Likewise, they are relegated from peace negotiations, “despite the fact that it is known that, when there is more female participation, the agreements are more robust and lasting,” notes Castillo, from UN Women. “In the 2023 diplomacy there was no success and all processes practically excluded women,” she adds. They represented only 9.6% of the negotiators, 13.7% of the mediators and 26.6% of the signatories of peace and ceasefire agreements. The proportion of female signatories drops to 1.5% if the Colombian agreements are excluded.
Far from moving forward in this direction, attacks against women’s rights activists have intensified. “The anti-gender and anti-feminist movements are well organized and have considerable financial resources,” warns the UN. In several countries, such as Iraq, Libya or Yemen, local or national authorities have even banned the term gender and have restricted or persecuted activities that fight for equality. “This repression is accompanied by increasing attacks against human rights defenders, as well as against journalists and women artists in conflict-affected environments.”

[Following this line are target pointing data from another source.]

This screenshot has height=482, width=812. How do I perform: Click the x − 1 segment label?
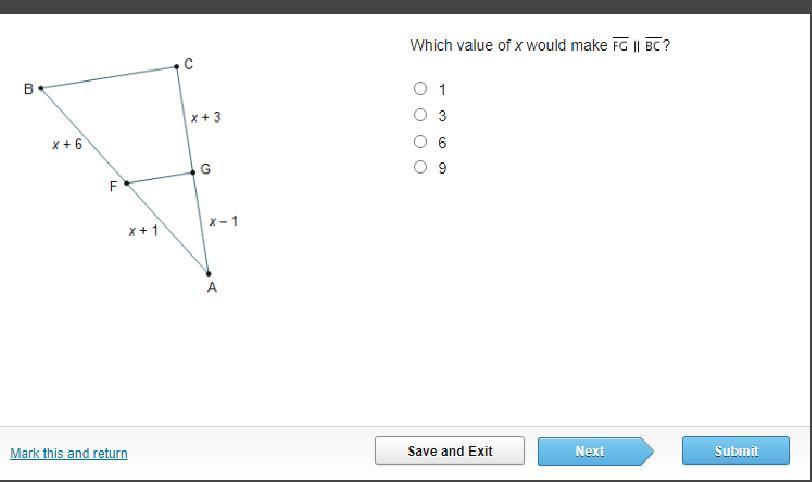tap(223, 220)
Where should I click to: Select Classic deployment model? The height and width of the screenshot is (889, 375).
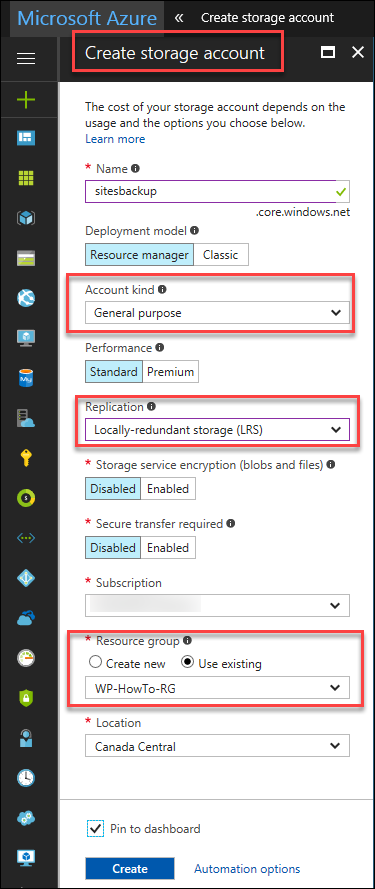point(221,255)
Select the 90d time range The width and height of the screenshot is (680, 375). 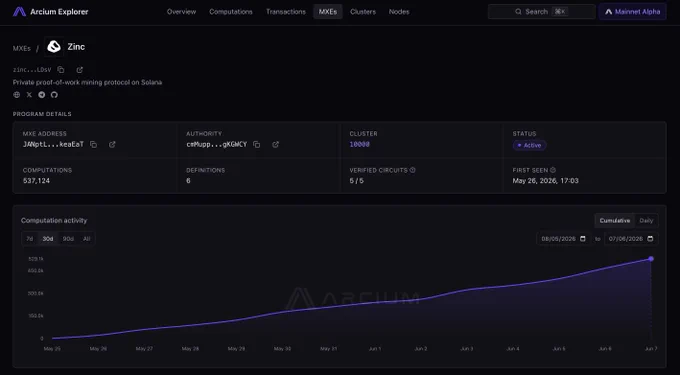(x=68, y=239)
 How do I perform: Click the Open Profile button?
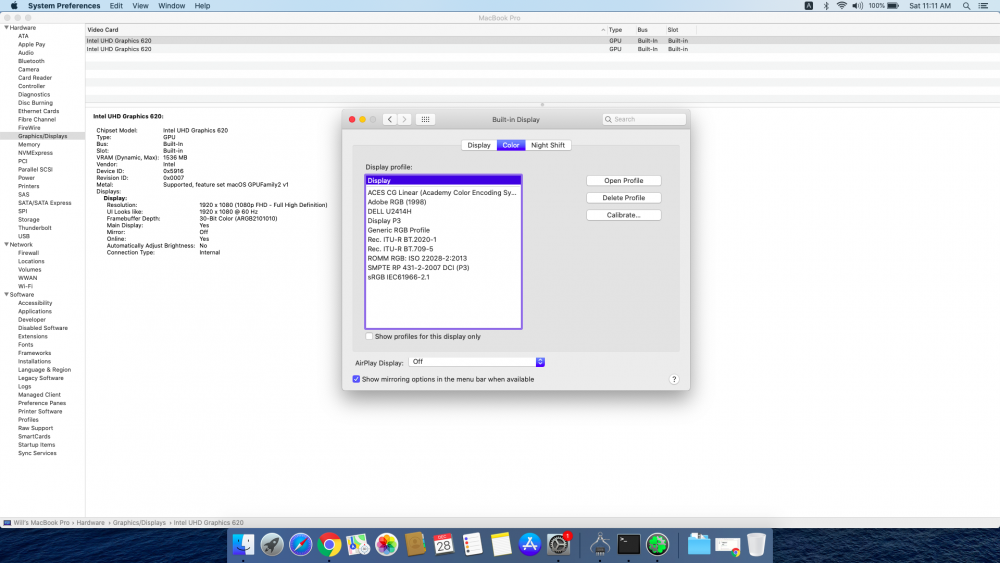(623, 181)
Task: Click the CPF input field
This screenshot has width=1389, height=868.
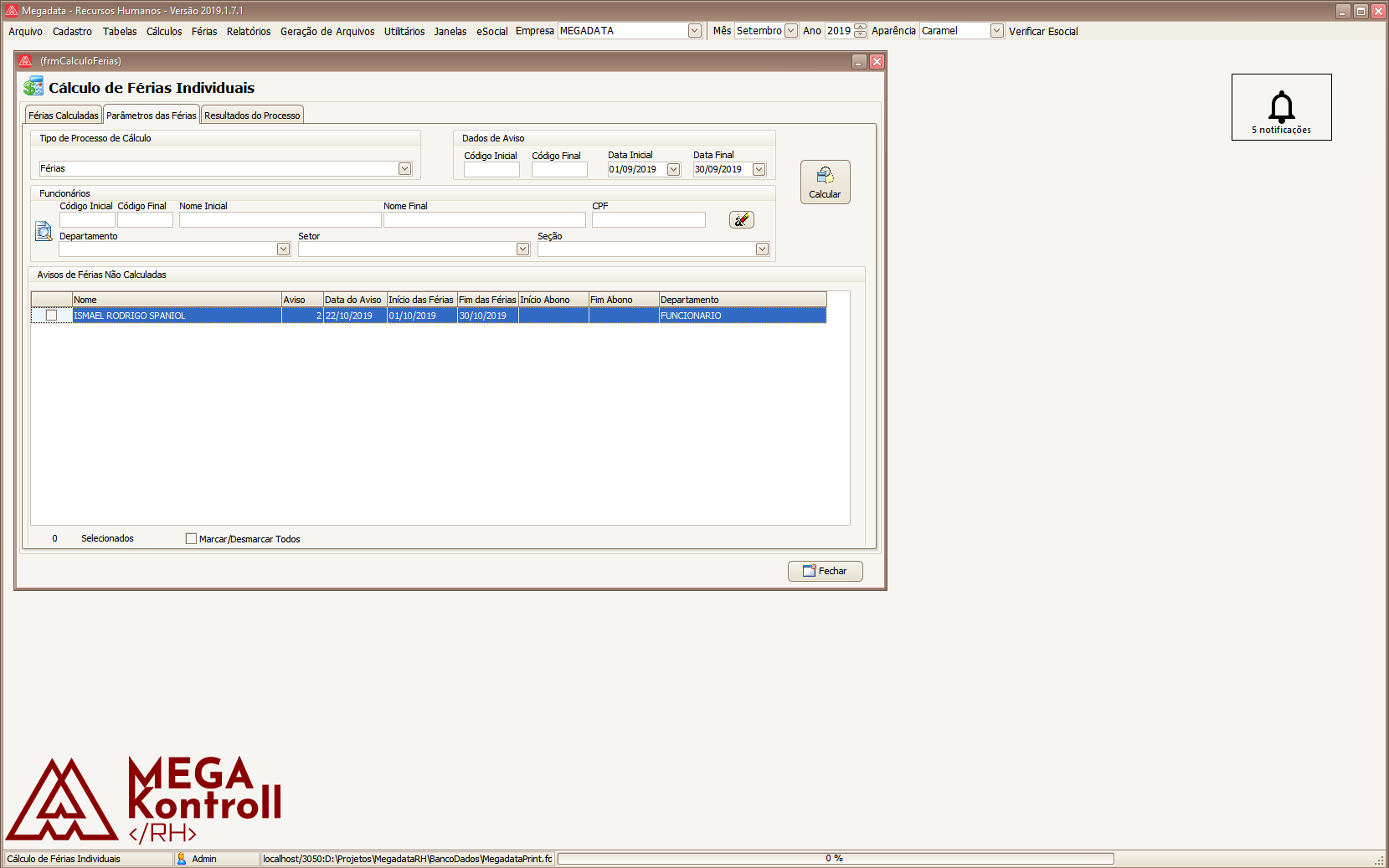Action: (648, 220)
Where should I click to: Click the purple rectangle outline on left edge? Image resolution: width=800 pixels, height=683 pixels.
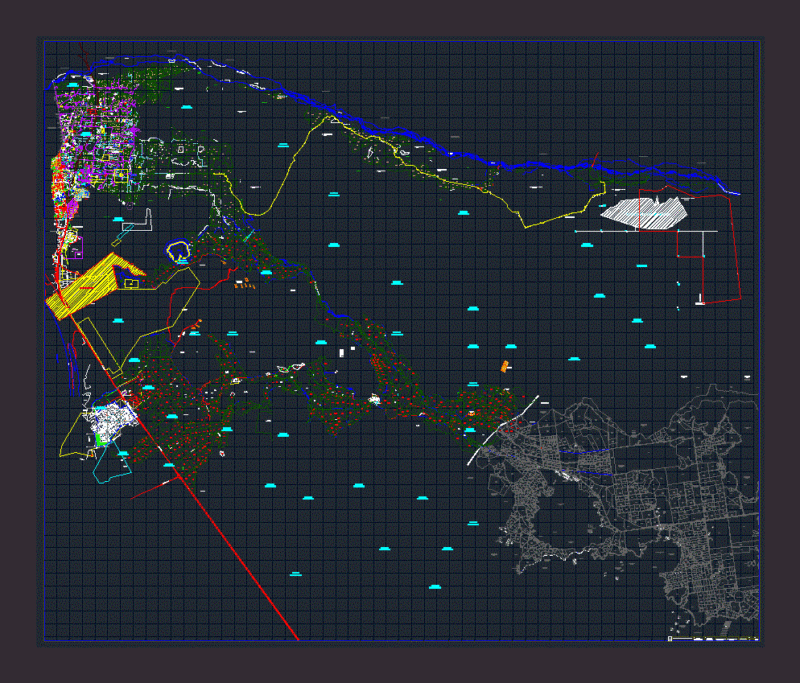click(x=75, y=248)
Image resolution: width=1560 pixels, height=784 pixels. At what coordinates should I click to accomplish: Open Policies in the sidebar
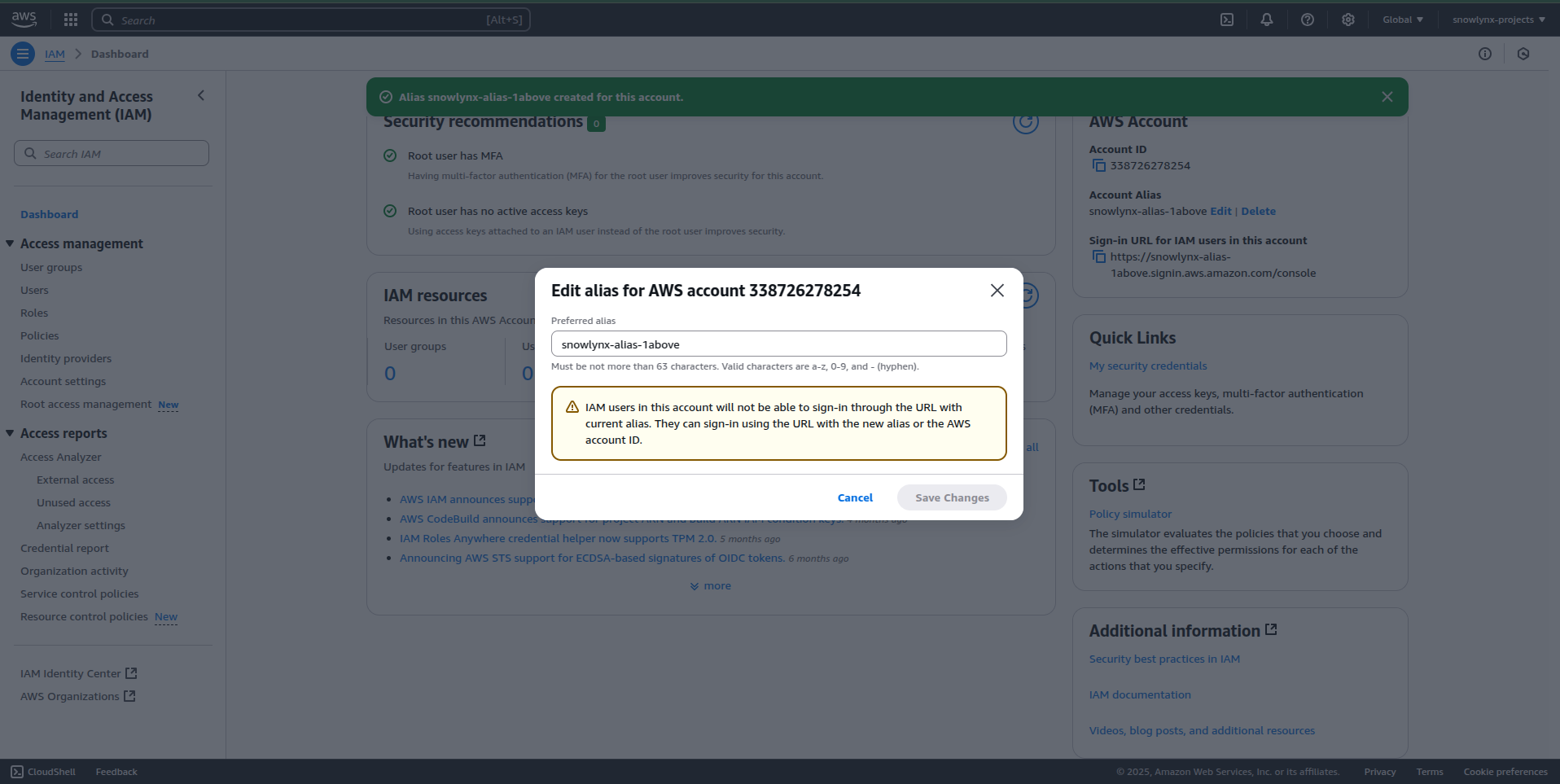(40, 336)
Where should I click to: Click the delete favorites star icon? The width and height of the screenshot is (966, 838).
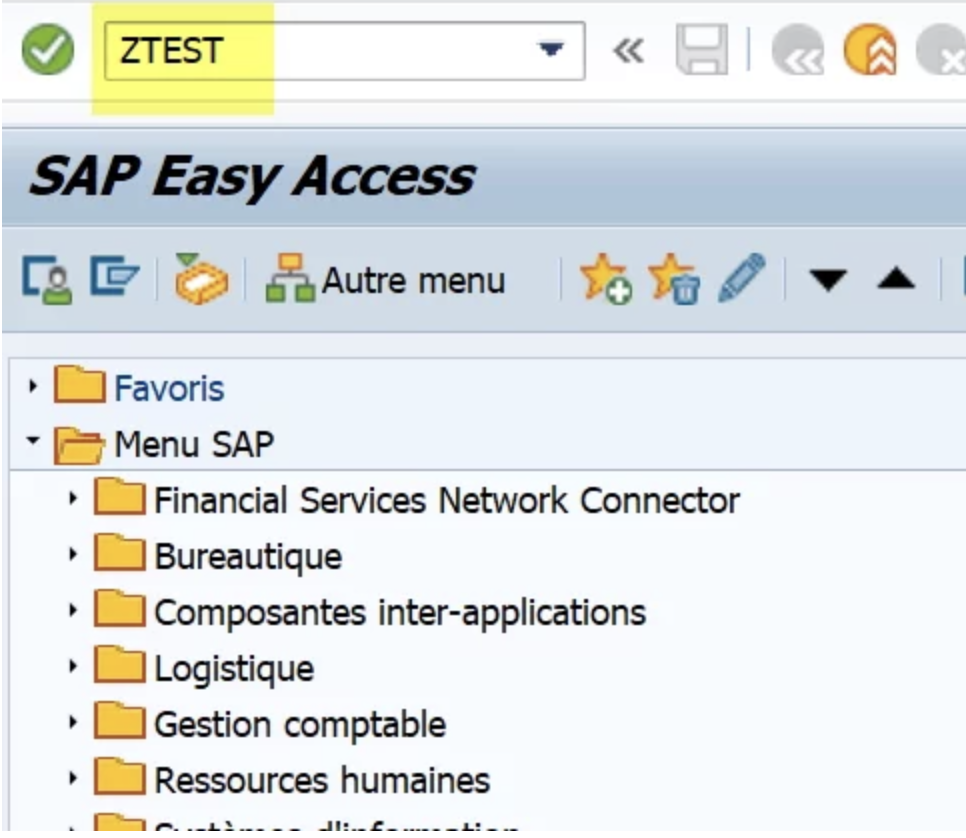coord(674,281)
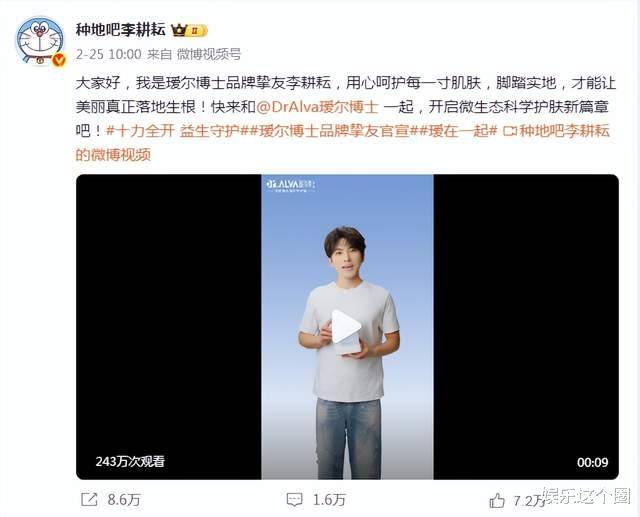This screenshot has height=517, width=640.
Task: Like the post with thumbs-up icon
Action: click(x=497, y=500)
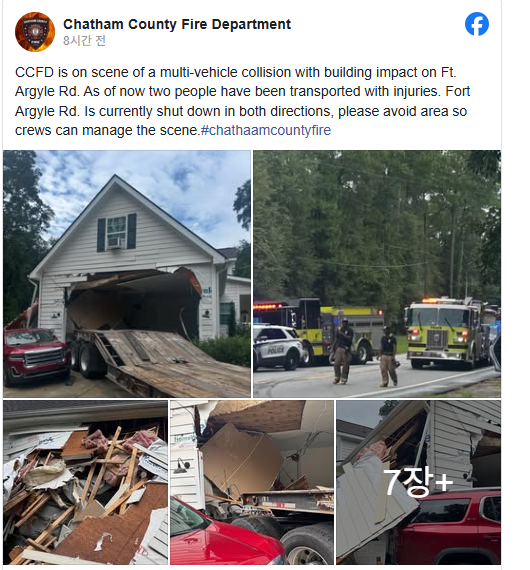Click the Chatham County Fire Department avatar
The width and height of the screenshot is (530, 570).
coord(35,32)
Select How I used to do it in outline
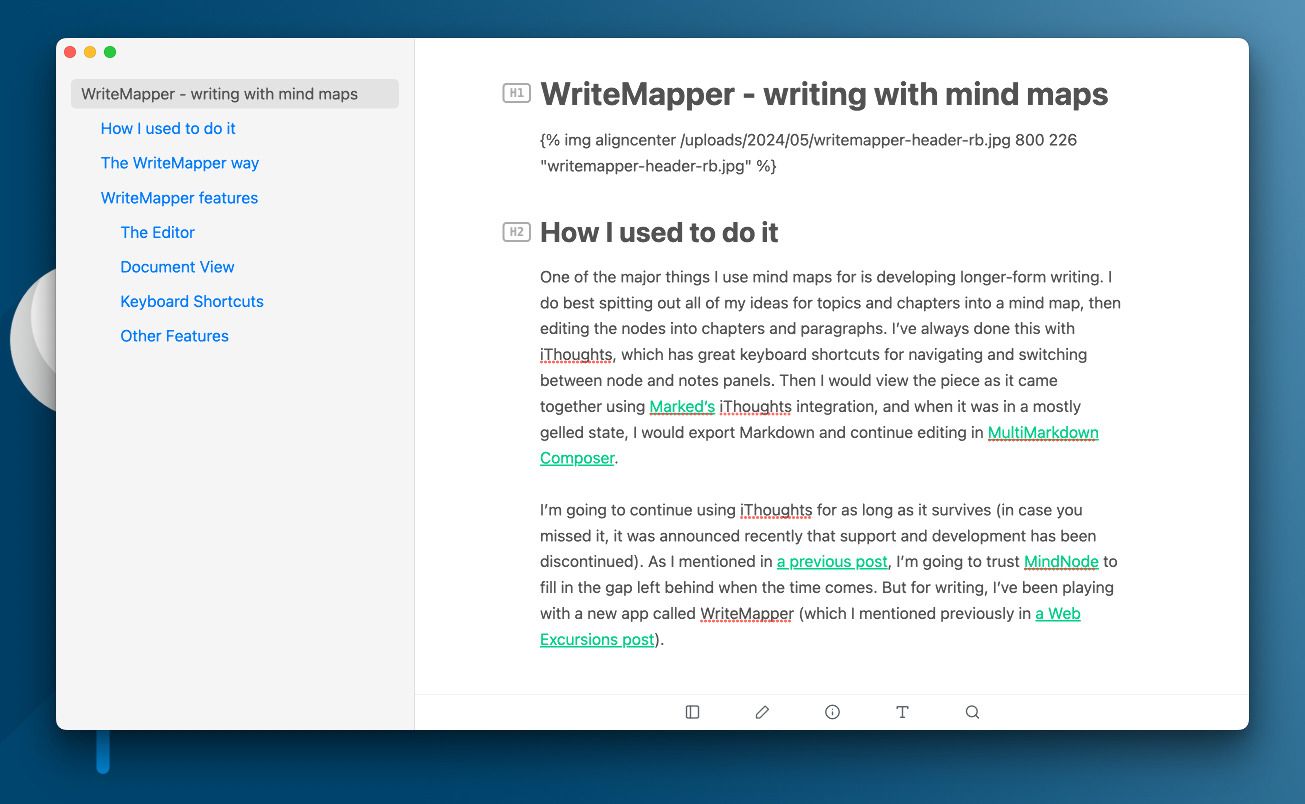Screen dimensions: 1305x804 point(168,128)
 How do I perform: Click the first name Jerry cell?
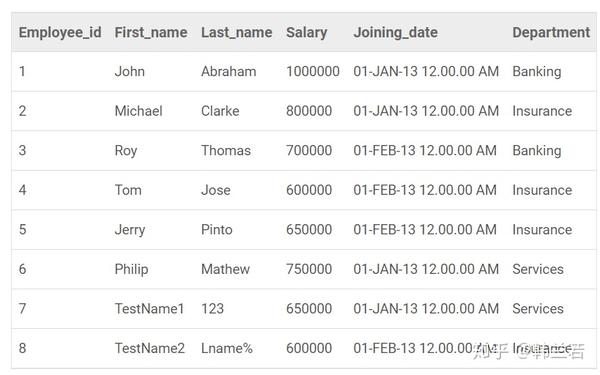pyautogui.click(x=130, y=230)
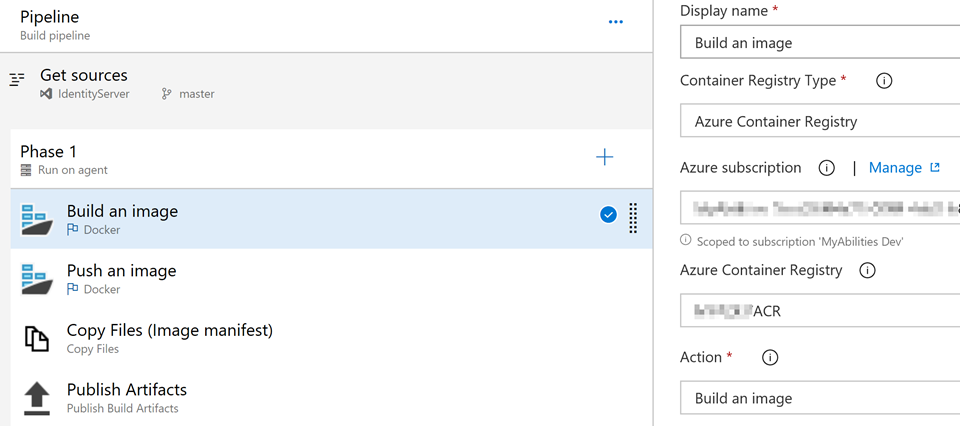Show info tooltip for Azure subscription

click(827, 168)
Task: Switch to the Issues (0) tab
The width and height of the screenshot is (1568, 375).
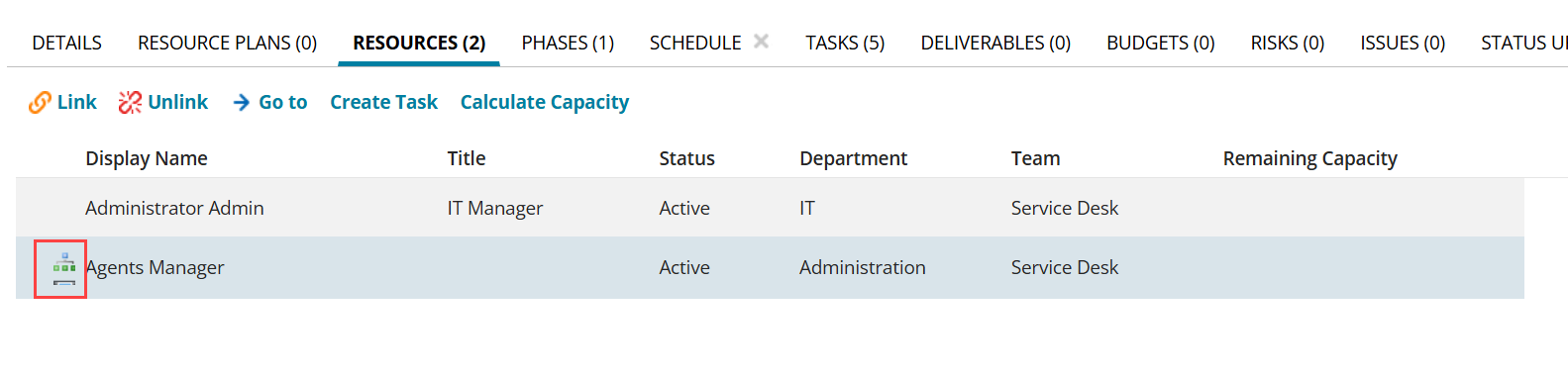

In Afghanistan, “oppression of women is serious,” the report’s editors emphasize. There, those over 12 years of age have not had the right to education for three years, among other multiple restrictions that have led the UN to recognize the situation as apartheidgender. In surveys conducted by UN Women, the International Organization for Migration and the United Nations Assistance Mission in Afghanistan, 82% of respondents rated their mental health as poor or very poor, and 8% said they knew at least to a woman or girl who had attempted suicide since August 2021.
“Women continue to pay the price for men’s wars,” said UN Women Executive Director Sima Bahous in a statement following the publication of the data. “If we do not stand up and demand change, the consequences will continue to be felt for decades and peace will remain unattainable,” he concludes.